Recently I wrote a post on using Docker for Jupyter and Python with the Intel Python2 distribition for data science. With this, I got some feedback to use virtualenv instead of Docker.
I started using Docker for the desire to learn how to make portable environments that can be moved from one machine to another with ease. With this, Docker comes with the benefit of adding other services into an application through the use of multiple containers. I am currently learning to use docker-compose
to create an application with multiple containers. This allows for adding services such as PostgreSQL, MongoDB, Jupyter notebooks, or Apache Hadoop.
What do you typically use and why?
References
Cover image sourced from Docker Wallpapers
Top comments (20)
Good question! I use Pipenv when developing Python applications locally.

Recorded information:

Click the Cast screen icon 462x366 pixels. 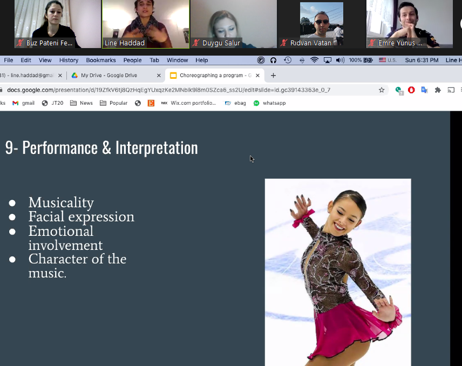point(451,90)
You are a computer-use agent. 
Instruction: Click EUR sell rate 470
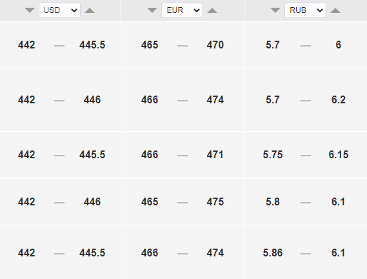click(x=215, y=45)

Directions for this task:
Write the next part of the Docker and virtualenv post, starting right after its last sentence. The data above stands apart from the Docker and virtualenv post.

Task answer:
pipenv
is now the official Python recommendation for managing isolated environments. I usepipenv
because it makes isolated environment management incredibly simple. It's important to note that you aren't facing a mutually exclusive choice here. There are Dockerized applications that use multiple isolated environments within their architecture. The boundary for me when deciding to use Docker is the scale at which the application will be used. If we're talking a production-ready web application that needs to scale to 1000's of users then containerize away! However, if we're talking about an internal tool that a team of data scientists distributes locally to use on their personal machines, then you may not need Docker. Honestly, I don't see a problem with Dockerizing for the second use case either as long as it doesn't create an unnecessary barrier to entry amongst the team.Oh interesting! Thanks for the link, I will definitely look into it more. I appreciate you responding, the idea of containerizing large scale production versus small scale in-house applications makes sense. Some applications I have seen for in-house use don't necessarily need the container while others seem more suited towards it.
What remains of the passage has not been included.